Nuove chance dalle neuroscienze. Il cervello umano funziona trasformando impulsi elettrici in segnali chimici (rilascio di neurotrasmettitori) e viceversa. Attraverso questo meccanismo, all'apparenza semplice, miliardi di cellule nervose comunicano in ogni istante e ci permettono di pensare, parlare e muoverci. Quando si verifica un ictus cerebrale, questi meccanismi possono essere danneggiati in maniera più o meno grave, con conseguenti danni alle normali funzioni cerebrali. Negli ultimi anni, le neuroscienze hanno aperto le porte a un nuovo approccio terapeutico per promuovere il recupero dopo un ictus che potrebbe affiancarsi alla riabilitazione. Si tratta di una strategia ‘elettromagnetica' in grado di modulare la trasmissione dei segnali elettrici cerebrali e potenziare la comunicazione tra diverse aree cerebrali e tra queste e i muscoli. Ma tale approccio innovativo, basato sull'uso di campi elettrici e magnetici, ha finora permesso di ottenere risultati ancora molto limitati. Dall'analisi effettuata dai ricercatori del Campus Bio-Medico emerge che le due principali scuole di pensiero sul trattamento con tecniche di neuromodulazione cerebrale non-invasiva nell'ictus non sono da contrapporre, ma vanno adattate a seconda dell'entità del danno subito dal cervello. Il primo modello è quello della cosiddetta ‘competizione tra emisferi', secondo cui, in un cervello colpito da ictus, andrebbe inibita la parte sana per impedire che la sua iperattività rallenti il recupero dell'emisfero leso. Al contrario, l'altro approccio vede nella stimolazione dell'emisfero non colpito da ictus un elemento di forza per favorire il migliore recupero delle funzioni motorie del paziente, sfruttandone l'attività sostitutiva.

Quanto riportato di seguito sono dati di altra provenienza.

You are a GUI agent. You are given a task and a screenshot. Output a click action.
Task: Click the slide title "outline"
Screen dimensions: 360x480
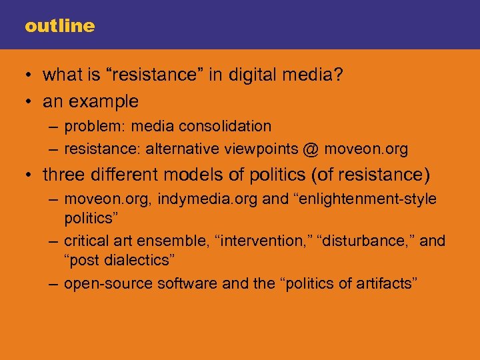click(x=59, y=26)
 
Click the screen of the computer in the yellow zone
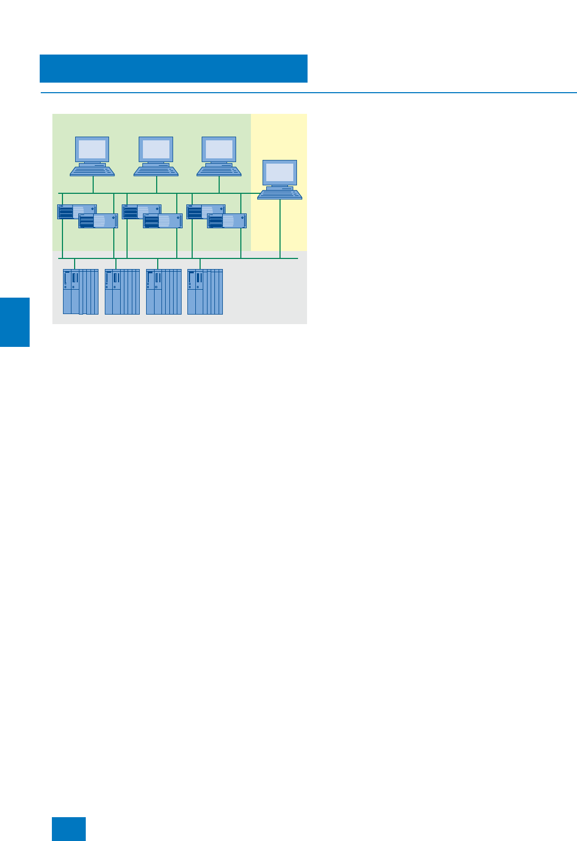click(x=280, y=173)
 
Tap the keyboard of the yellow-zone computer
click(x=280, y=194)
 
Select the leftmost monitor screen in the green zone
click(x=93, y=149)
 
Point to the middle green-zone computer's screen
click(x=156, y=149)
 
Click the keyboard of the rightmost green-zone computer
click(x=219, y=171)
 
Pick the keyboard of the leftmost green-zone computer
click(x=93, y=171)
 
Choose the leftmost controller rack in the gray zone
click(x=80, y=292)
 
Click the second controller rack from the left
click(x=122, y=292)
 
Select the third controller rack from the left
click(x=164, y=292)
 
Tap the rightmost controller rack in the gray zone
click(x=205, y=292)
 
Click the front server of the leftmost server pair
click(x=98, y=221)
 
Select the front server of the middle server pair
click(x=163, y=221)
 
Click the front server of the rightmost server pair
click(x=227, y=221)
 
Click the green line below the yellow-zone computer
click(x=280, y=228)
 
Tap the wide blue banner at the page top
click(x=174, y=68)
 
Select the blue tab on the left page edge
click(x=15, y=322)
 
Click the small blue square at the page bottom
click(x=69, y=829)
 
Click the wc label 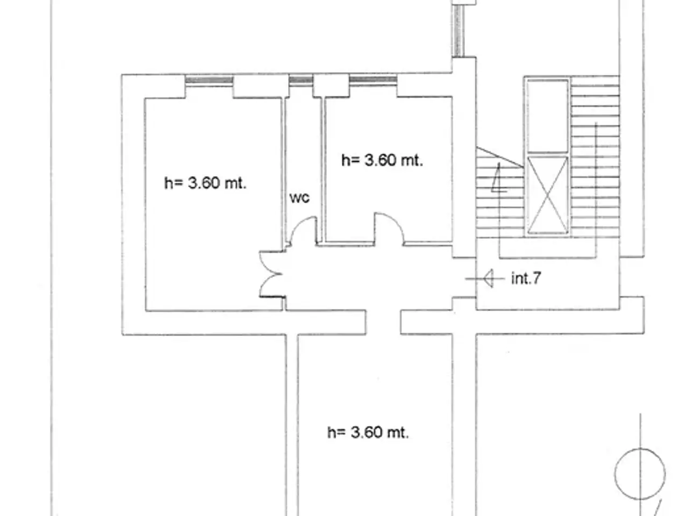click(x=299, y=198)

I ricercatori del Campus Bio-Medico
indicano che non c'è una strada unica valida genericamente per tutti i
pazienti. La scelta del trattamento indicato, piuttosto, dipende da quanto
grande è il danno cerebrale. Secondo gli studiosi, infatti, se è di modesta
entità, l'obiettivo è tornare ad avere un cervello che funzioni come faceva
prima dell'ictus. Di conseguenza, l'approccio più adeguato è quello di inibire
l'iperattività dell'emisfero sano. Se, viceversa, il danno cerebrale è molto
vasto, la strategia di recupero vincente è quella che potenzia l'emisfero
cerebrale non colpito dall'ictus in sostituzione di quello danneggiato. A
questa ricerca si lega un secondo studio, realizzato sempre dai neurologi del
Campus Bio-Medico e pubblicato sulla rivista Brain
Stimulation. I ricercatori hanno scoperto che alcune
caratteristiche genetiche influenzano il modo in cui il cervello di un soggetto
colpito da ictus si riorganizza dopo l'evento. Lo studio si è focalizzato sugli
effetti delle varianti di un singolo gene, che codifica una proteina della
famiglia delle neurotrofine, chiamata Brain DerivedNeurotrophicFactor. Questa
proteina favorisce la sopravvivenza dei neuroni e influenza i fenomeni di
plasticità cerebrale.
«Abbiamo scoperto – chiarisce Di Lazzaro – che per poter definire i programmi
terapeutici e riabilitativi post-ictus anche le caratteristiche genetiche
dell'individuo rappresentano un elemento rilevante da prendere in
considerazione. Di fatto, questo gene influenza il modo in cui i due emisferi cerebrali
reagiscono a un ictus: nei soggetti con la forma più diffusa del gene
l'emisfero cerebrale non colpito prende il sopravvento, diventando
ipereccitabile agli stimoli esterni. Nei soggetti con una variante del gene,
detta polimorfismo, lo sbilanciamento tra l'attività dei due emisferi che si
verifica dopo l'ictus è nove volte inferiore. L'ipereccitabilità dell'emisfero
non colpito da ictus ha un ruolo significativo nei processi di recupero, in
quanto può favorirlo, soprattutto quando i danni dell'ictus sono molto estesi,
ma può anche interferire con esso nel caso di lesioni di minori dimensioni».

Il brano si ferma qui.